Le parallèle est saisissant entre la lourdeur bétonnée de ce bunker et la fragilité de cette cohorte humaine , affamée et maigre. Les dignitaires du Troisième Reich se terrent comme des rats alors que des gens de peu et de rien marchent et veulent retrouver leur liberté.
Et cette marche vers la liberté est portée par deux femmes : Fela qui a vécu toutes les insanités et sa fille Ava , née dans un camp , de ses insanités.
Ce sont les parties du livre les plus émouvantes : le regard de cette petite fille sur un monde dont elle ne connaît que l’enfermement , les vêtements rayés et la violence à toute heure .

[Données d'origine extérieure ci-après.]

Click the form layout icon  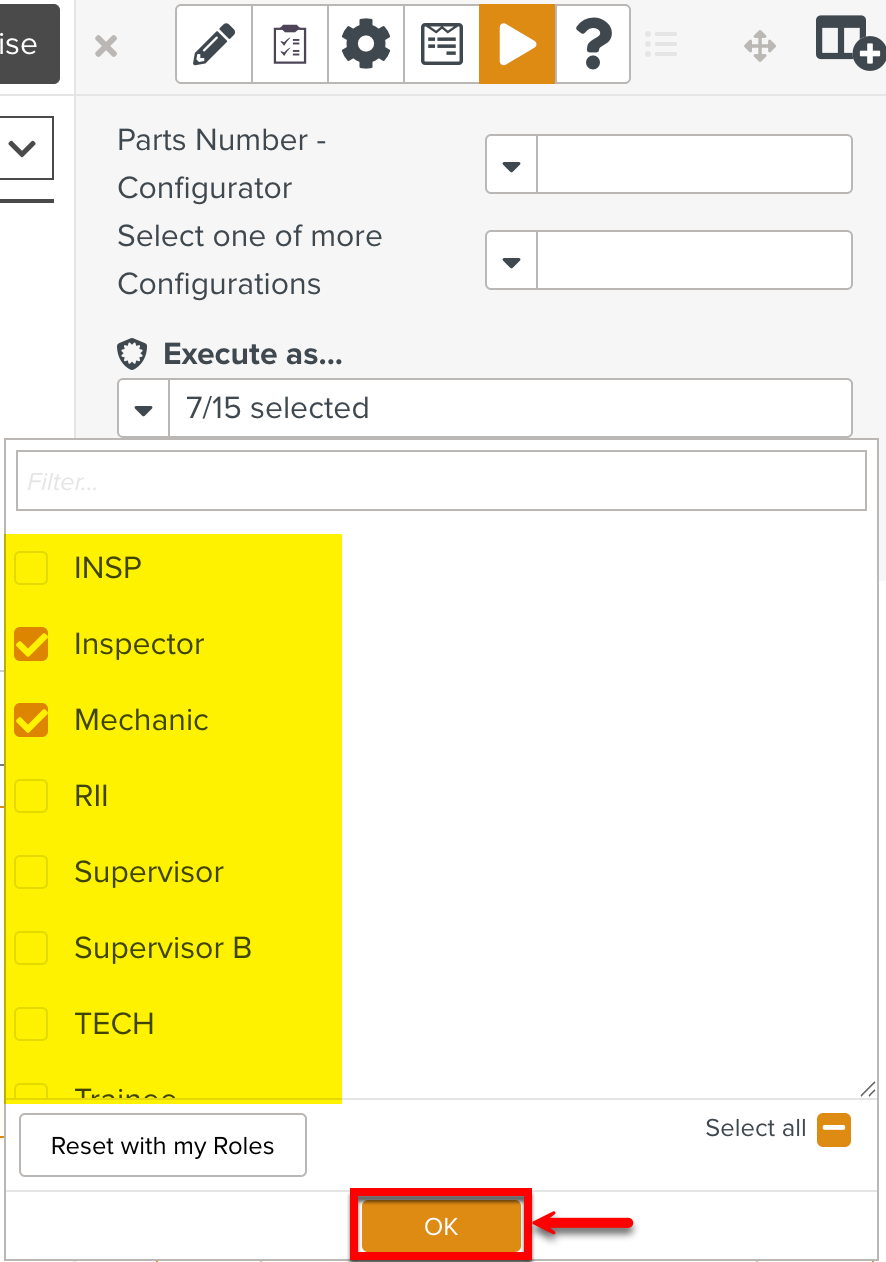click(442, 45)
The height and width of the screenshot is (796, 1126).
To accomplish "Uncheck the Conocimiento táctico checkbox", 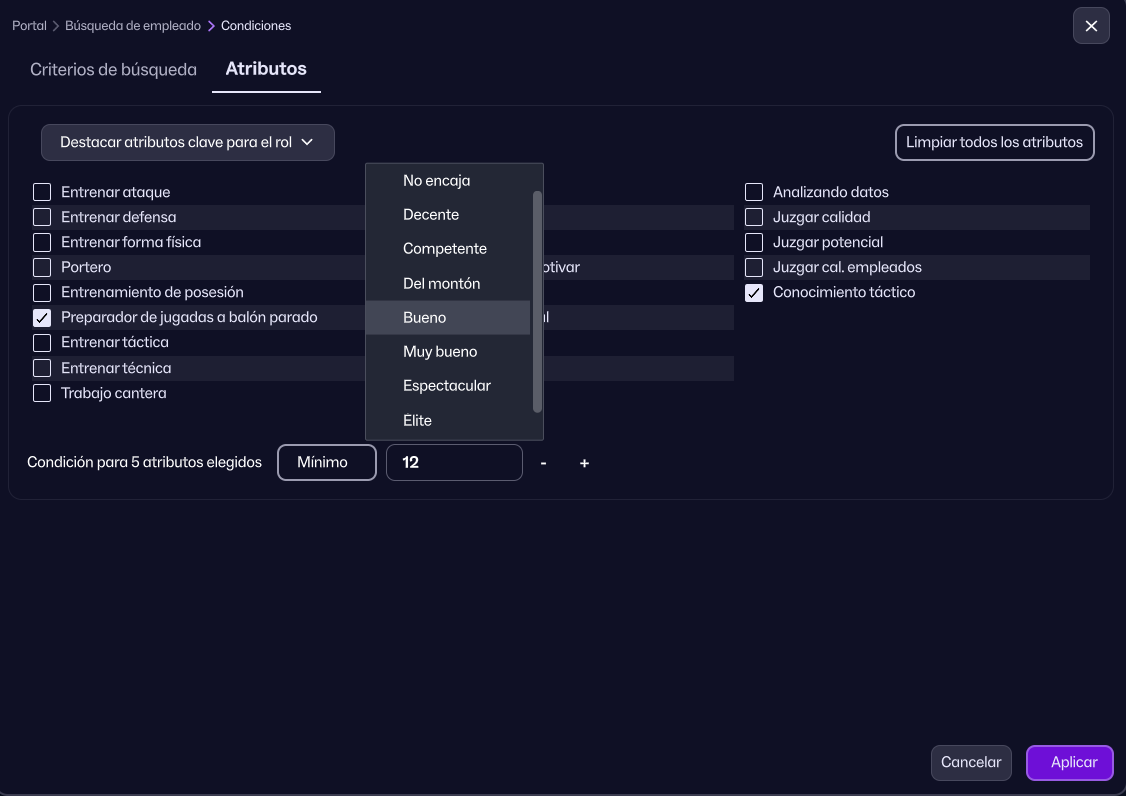I will pos(754,293).
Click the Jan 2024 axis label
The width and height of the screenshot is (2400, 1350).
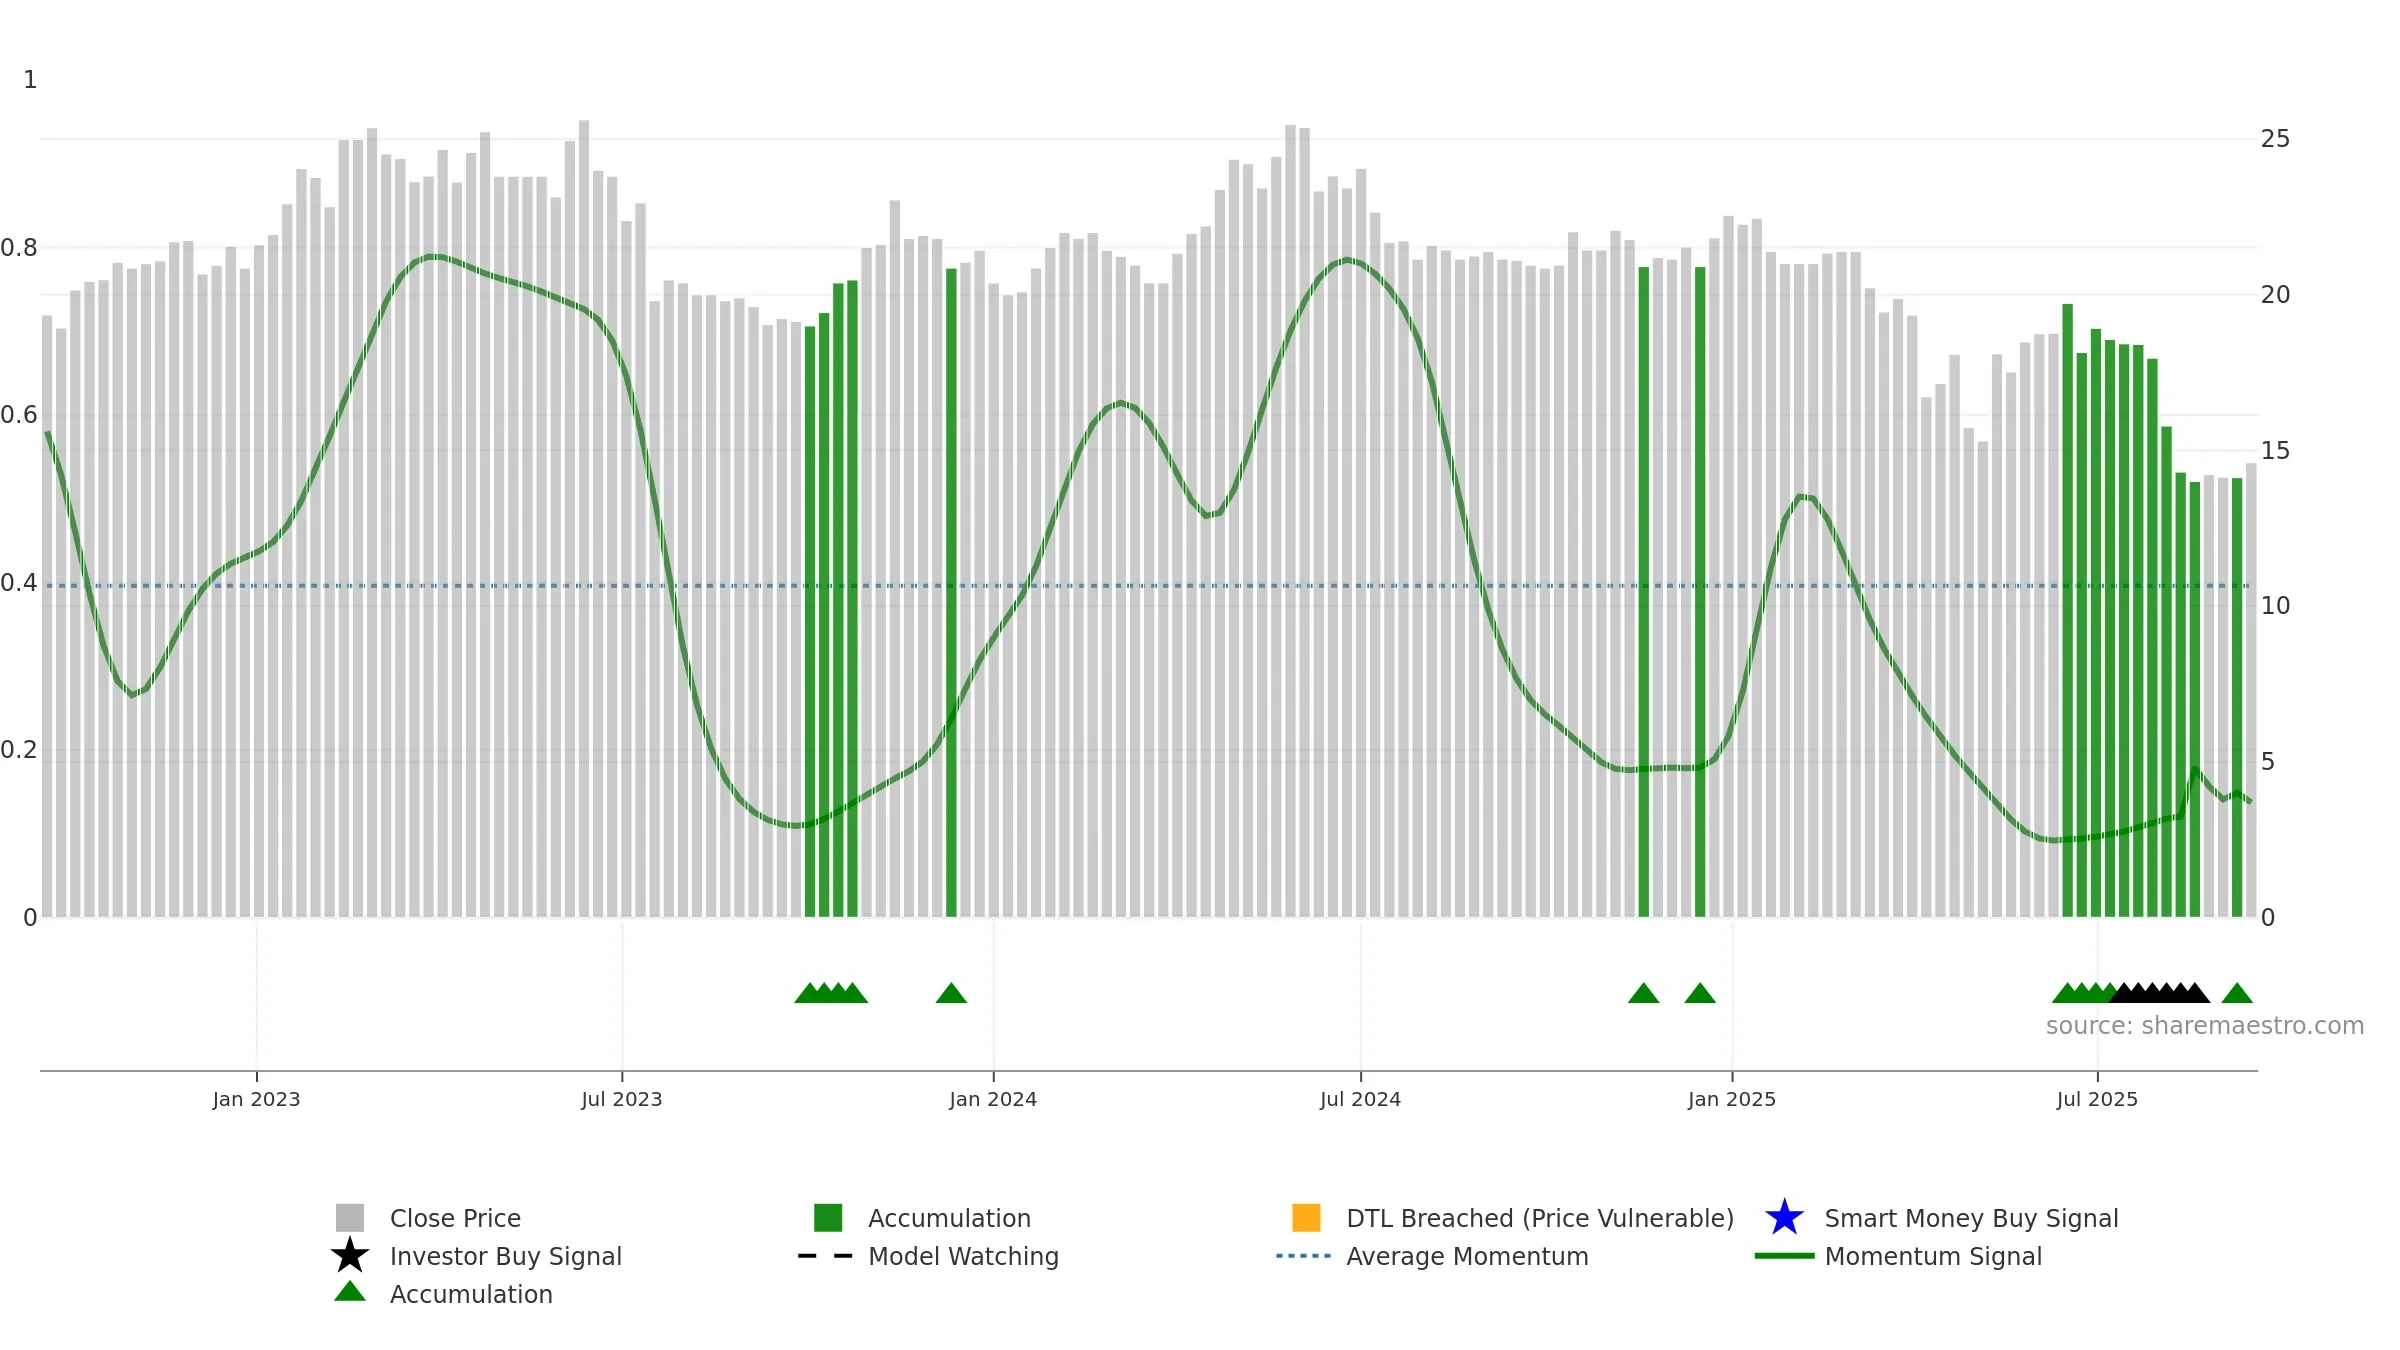click(x=993, y=1100)
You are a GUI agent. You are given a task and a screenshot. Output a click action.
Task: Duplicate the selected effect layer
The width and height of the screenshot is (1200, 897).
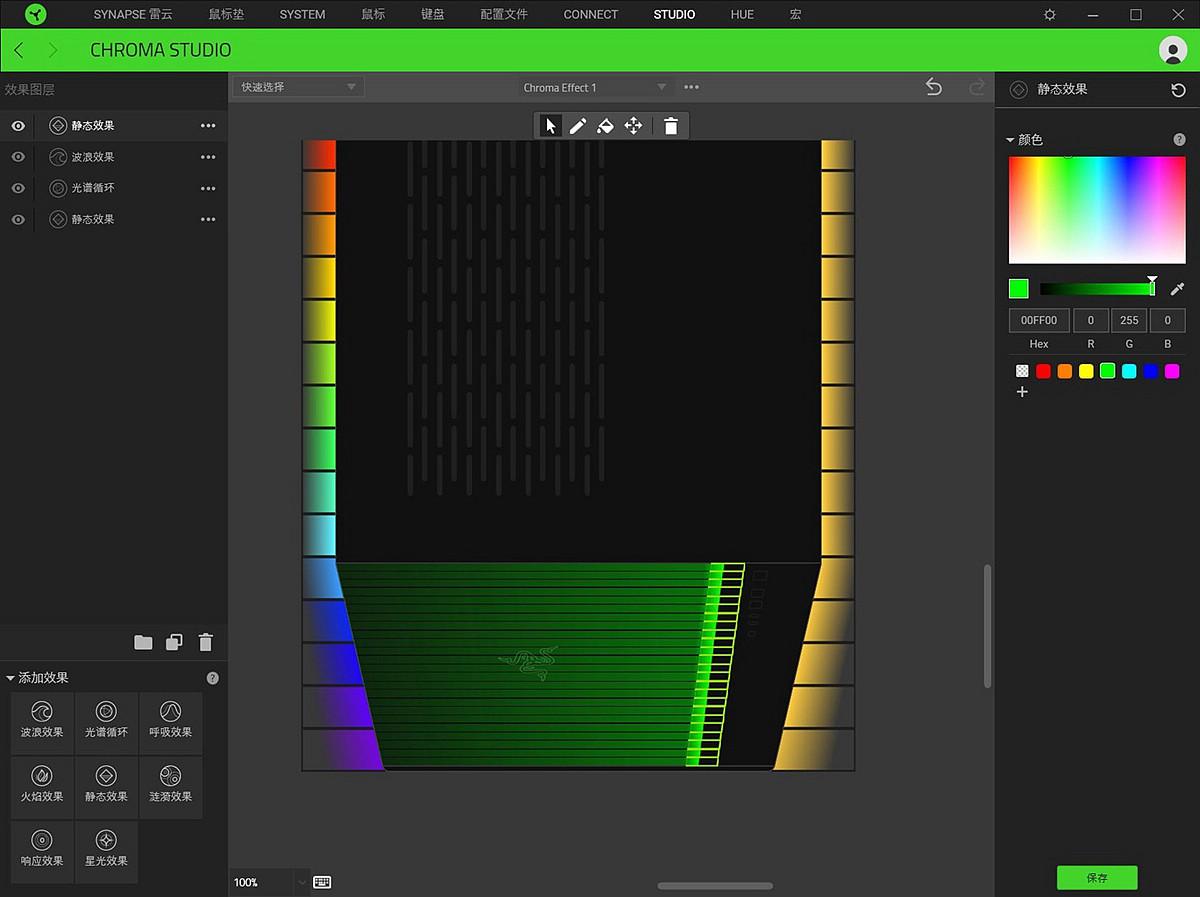point(174,642)
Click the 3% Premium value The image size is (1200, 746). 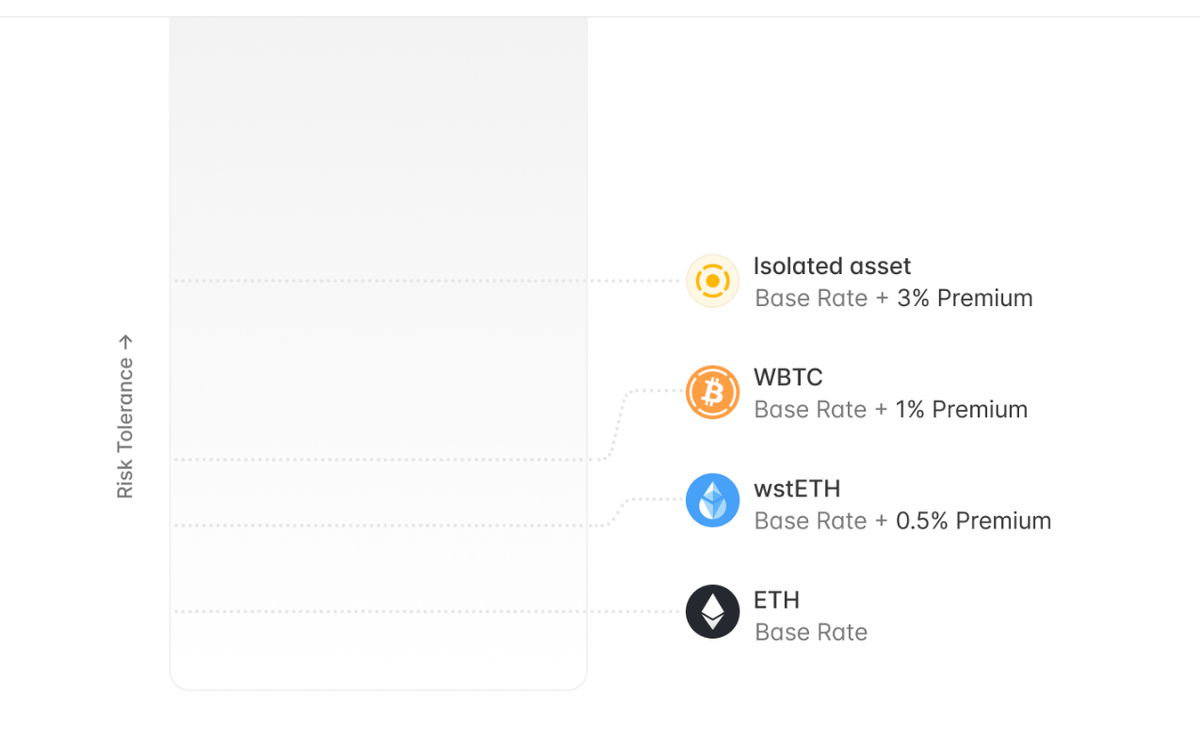pyautogui.click(x=964, y=298)
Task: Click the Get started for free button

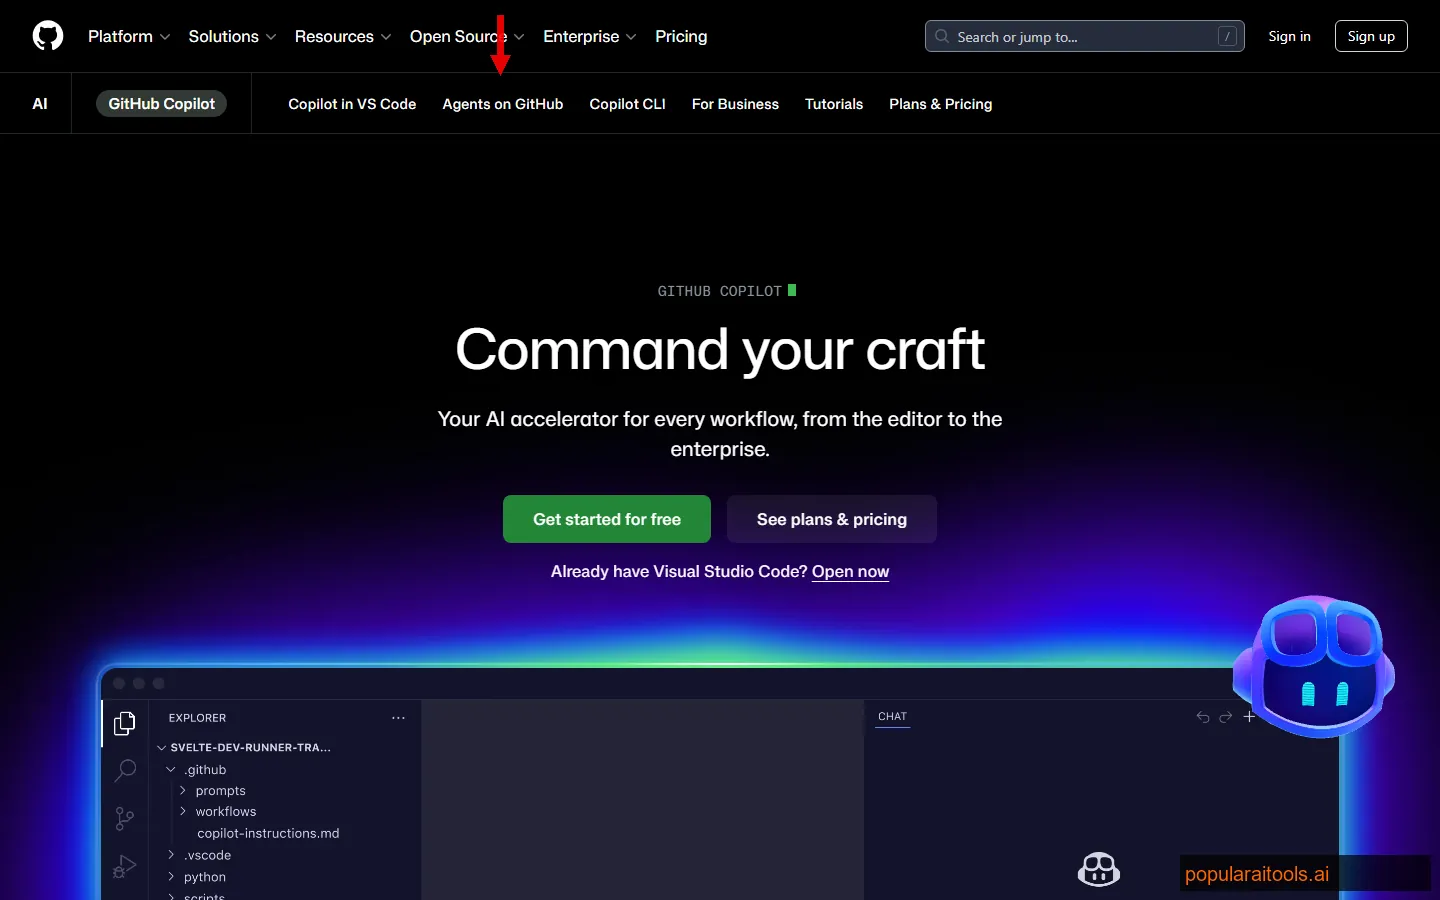Action: [x=606, y=519]
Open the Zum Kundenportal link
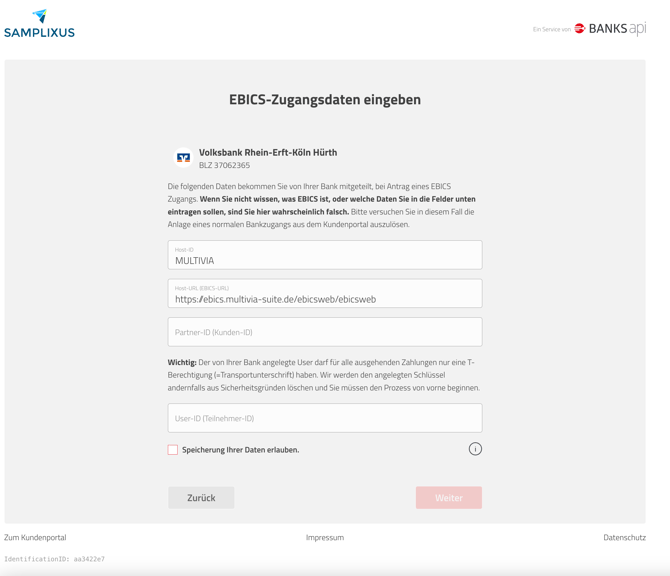 click(35, 537)
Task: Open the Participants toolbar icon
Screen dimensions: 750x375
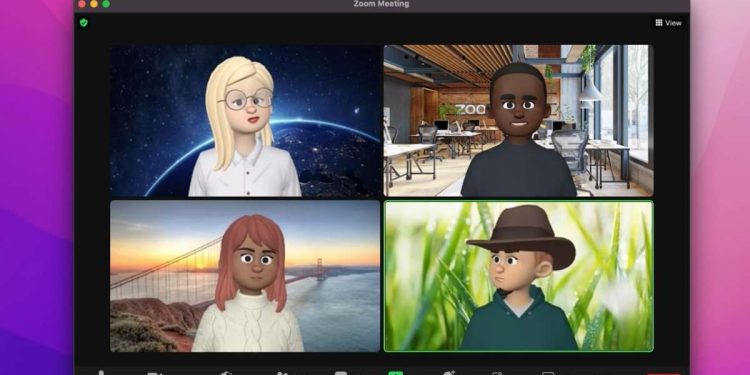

Émotion au travers des personnages de Richard Friedlander ,Aimé , Judah et Fela qui auront donnés leur vie afin qu’Ava puisse vivre et témoigner de l’horreur.
Et puis sidération devant ce que peut devenir un être humain. Comment est il possible qu’un être humain puissent s’enfoncer dans l’abîme au point de tuer ses enfants.
Je terminerais par l’émotion profonde que j’ai ressenti à la lecture de l’un des feuillets que détenait Ava.
Dans ce texte il est dit le nom des personnes qui ont connu Richard Friedlander , qui ont pris la suite et qui sont morts à sa suite.
Le début du texte donne les noms des personnes et ce qu’ils sont.
Et puis la qualification des personnes se fait plus rares jusqu’à
je m’appelle Valery Munz je suis né en Belgique
je m’appelle Olga Munz j’étais la femme de Valery…
je m’appelle Léonie Kiffer, je suis née…
je m’appelle Adam Pollock, je…
je m’appelle Helga…
Je m’appelle…
je….
Judah est mort hier (……) Nous porterons ces lettres jusqu’à toi Magda Goebbels.
Émotion devant
Cette cohorte d’affamés , de corps déglingués , cette cohorte dans l’urgence de la mort et de la vie
cette cohorte dont on à piétiné les rêves mais cette cohorte vivante par Ava.